* _Task goal_
In the rows running from the first row through the one containing "[x=94, y=305]", switch "click action" to "tap action" and write those rows out again with nothing else changed. Leave the pictures out.

————————

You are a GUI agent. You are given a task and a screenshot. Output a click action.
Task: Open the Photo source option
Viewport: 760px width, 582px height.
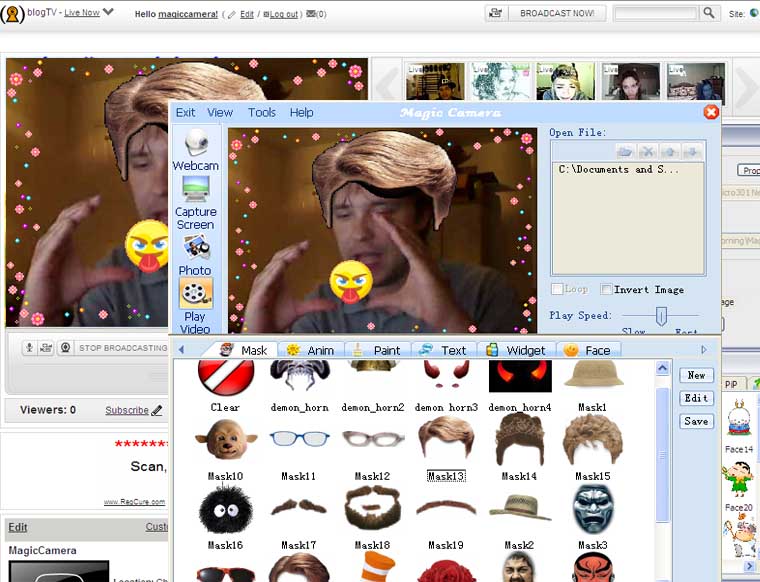(x=195, y=248)
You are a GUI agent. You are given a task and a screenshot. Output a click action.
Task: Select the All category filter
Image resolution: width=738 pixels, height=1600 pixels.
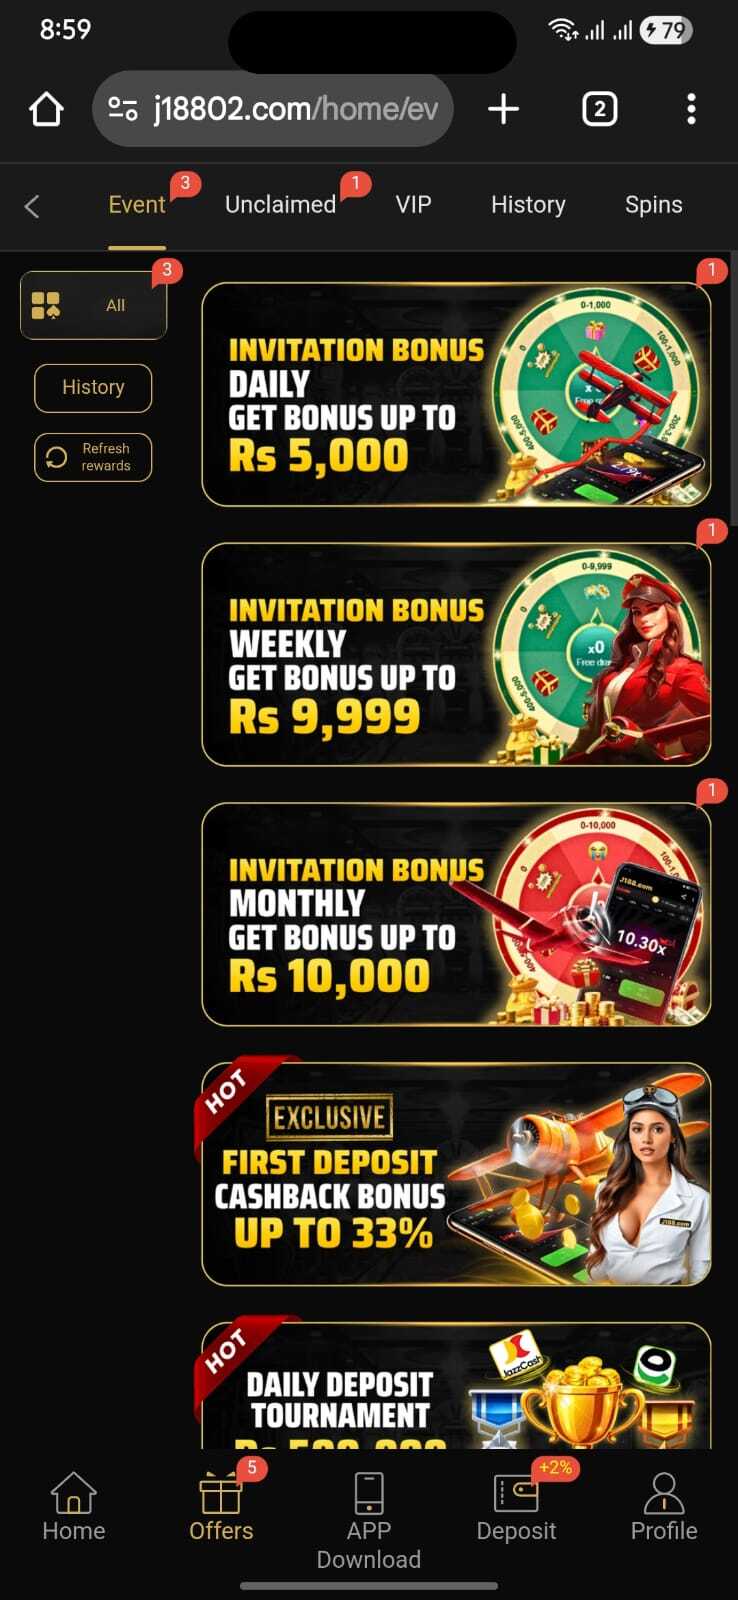[x=94, y=305]
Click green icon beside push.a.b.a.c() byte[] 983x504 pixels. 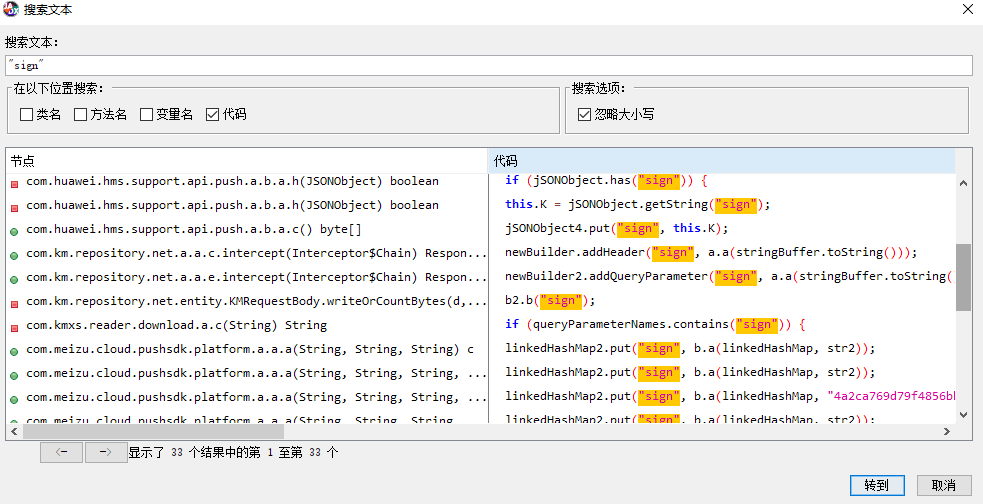click(15, 230)

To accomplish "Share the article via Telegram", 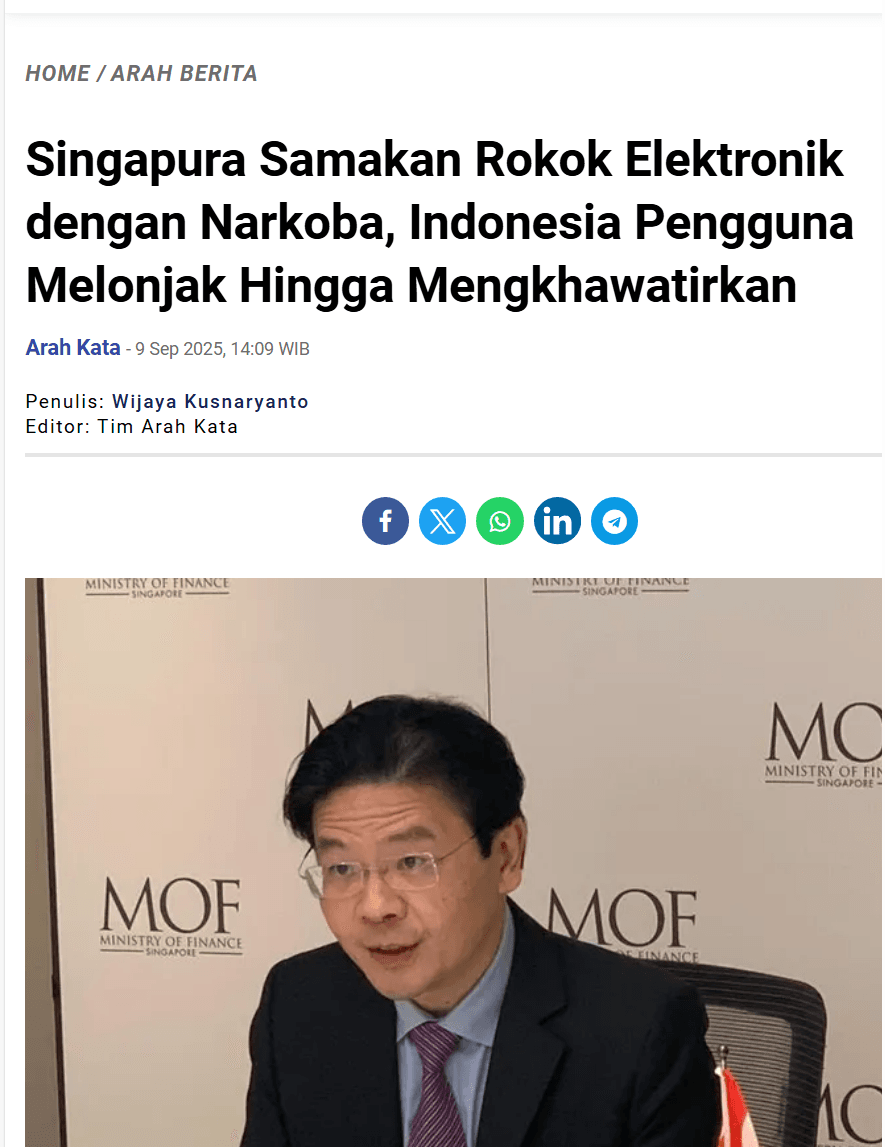I will [614, 521].
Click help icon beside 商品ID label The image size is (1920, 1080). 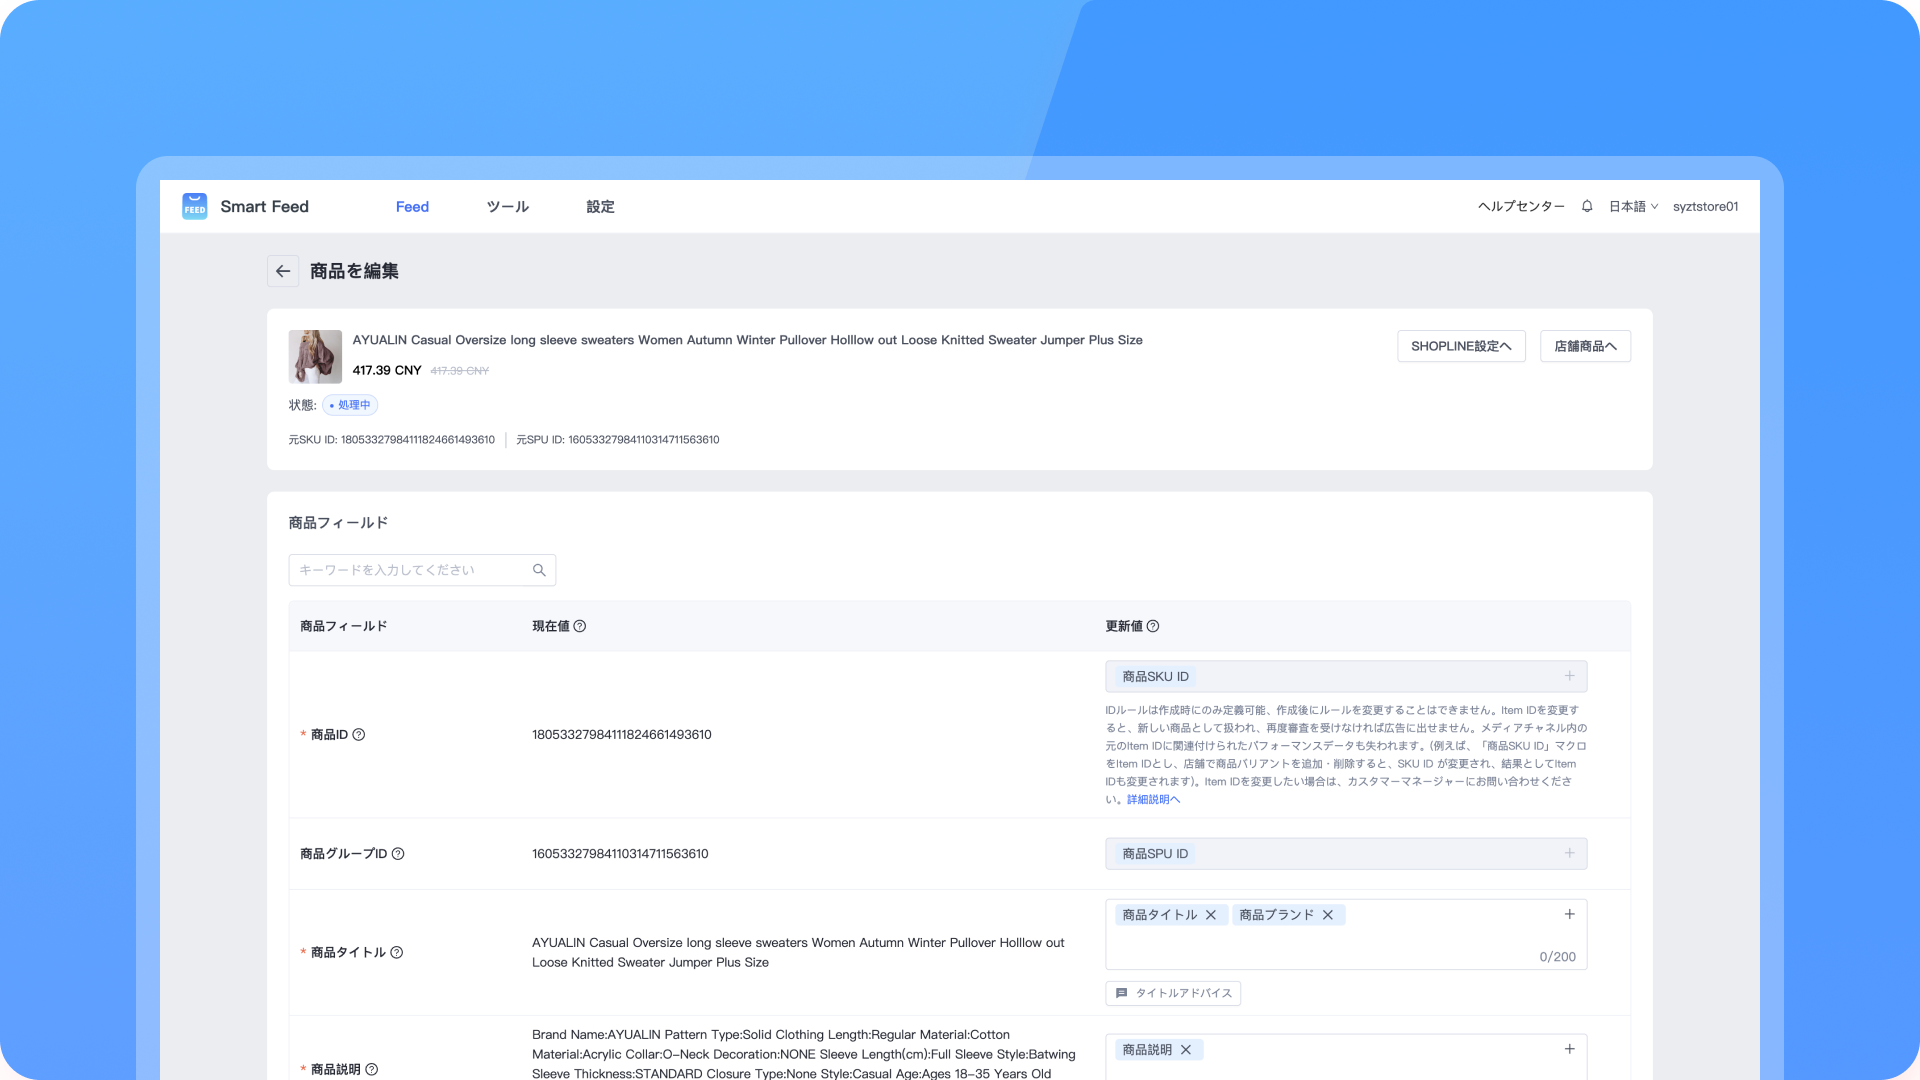click(359, 735)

————————

* _Response for this exercise_
You are a GUI agent. You are given a task and a screenshot. Output a tap action.
Task: Open the Photo source option
Viewport: 760px width, 582px height.
(x=195, y=248)
You are a GUI agent. You are given a task and a screenshot. Output a tap action.
Task: Select the All category filter
Image resolution: width=738 pixels, height=1600 pixels.
[x=94, y=305]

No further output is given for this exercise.